Education: District sending adjudicated students to CEP | News | Pittsburgh | Pittsburgh City Paper

Education: District sending adjudicated students to CEP

Pittsburgh Public School officials admit they didn't do their homework when they sent court-supervised students to the North Side's Community Education Partners, a school for students with learning and disciplinary problems.

According to Dr. Kaye Cupples, the district's executive director of support services, four students in grades 6 through 8 were mistakenly sent to CEP, a private Nashville-based alternative education company that has accepted roughly 250 of the most behaviorally challenging students from the Pittsburgh Public Schools. CEP's contract with the district expressly prohibits adjudicated students (minors under court supervision as a result of being charged with a crime) from attending.

"Students referred [to CEP] will not include those who are adjudicated," the contract states.

"We erred in sending those four students," Cupples says. "We didn't check to see that they were adjudicated. We should have picked it up."

Cupples says there are about eight other middle-grade students under court supervision currently attending CEP at the North Side's former Clayton Academy building, but since they were charged with crimes while they were at the school, the district is allowed to keep them there.

The contract's wording appears to be a significant source of confusion amongst district and CEP officials.

According to Cupples, it was the district's choice to include such language in the contract, since the district planned on sending children who are under court supervision to the Academy Charter School in Carrick, which is specifically designed for such students. But, he says, the Academy is only chartered for students in grades 9-12. That leaves adjudicated student grades 6-8 with no place to go.

"You can't leave these children at home," says district solicitor Ira Weiss, who acknowledges that the district was in breach of its contract with CEP. Sending them to CEP "is the best alternative of a lot of bad alternatives."

And, he adds, "CEP did not object to this."

"The language in the contract should have been clearer," says CEP's Chief Executive Officer Randle Richardson, speaking on the phone from Nashville. "It's OK for us to take students in the middle school [grades].

"My understanding is that we're not supposed to take students who should go to the Academy."

Cupples says that the four adjudicated students who were accidentally sent to CEP will remain at the school for the remainder of the year, since "We feel that the interventions [CEP] is providing are appropriate."

Richardson says that's fine with him, particularly since CEP is capable of handling those students.

"The education is the same whether they are adjudicated or not," he says, adding that CEP has been accepting students under court supervision since its inception more than 10 years ago.
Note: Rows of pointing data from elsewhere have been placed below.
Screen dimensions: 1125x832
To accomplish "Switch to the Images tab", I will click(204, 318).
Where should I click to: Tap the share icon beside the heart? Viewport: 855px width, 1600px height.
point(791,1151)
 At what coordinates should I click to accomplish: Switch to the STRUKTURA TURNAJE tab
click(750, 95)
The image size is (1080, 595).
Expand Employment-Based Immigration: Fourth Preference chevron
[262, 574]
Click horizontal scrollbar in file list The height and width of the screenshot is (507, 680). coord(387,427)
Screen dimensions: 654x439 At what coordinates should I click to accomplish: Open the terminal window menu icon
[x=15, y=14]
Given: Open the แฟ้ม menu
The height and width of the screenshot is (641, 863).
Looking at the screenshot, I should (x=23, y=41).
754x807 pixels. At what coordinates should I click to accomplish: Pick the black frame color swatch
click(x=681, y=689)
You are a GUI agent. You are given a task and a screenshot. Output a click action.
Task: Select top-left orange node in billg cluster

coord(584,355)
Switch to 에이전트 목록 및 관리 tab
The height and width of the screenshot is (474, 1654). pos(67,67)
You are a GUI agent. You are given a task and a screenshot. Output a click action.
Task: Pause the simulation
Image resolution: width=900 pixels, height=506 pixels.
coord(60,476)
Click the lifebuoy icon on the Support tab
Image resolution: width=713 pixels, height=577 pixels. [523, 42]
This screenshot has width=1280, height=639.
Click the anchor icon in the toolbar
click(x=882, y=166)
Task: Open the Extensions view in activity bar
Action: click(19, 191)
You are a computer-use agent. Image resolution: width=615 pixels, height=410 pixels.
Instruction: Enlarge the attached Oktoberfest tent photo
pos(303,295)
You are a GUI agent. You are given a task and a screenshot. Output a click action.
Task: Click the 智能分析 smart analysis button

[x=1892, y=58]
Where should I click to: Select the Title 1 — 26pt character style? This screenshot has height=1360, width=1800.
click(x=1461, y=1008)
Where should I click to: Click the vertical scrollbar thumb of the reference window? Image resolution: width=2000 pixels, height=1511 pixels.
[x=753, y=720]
Some board members have started scrutinizing CEP's work with the district's troubled students in recent weeks, since there have been numerous reports concerning violence in the building [See City Paper "School of Hard Knocks," Feb. 14, and "Board of Education members concerned with violence at CEP," March 6].

Although both sides have settled the contract breach, board member Randall Taylor says it's still disconcerting.

"The board was told that [sending adjudicated students to CEP] would not occur," he says. "The question is, how did that occur?"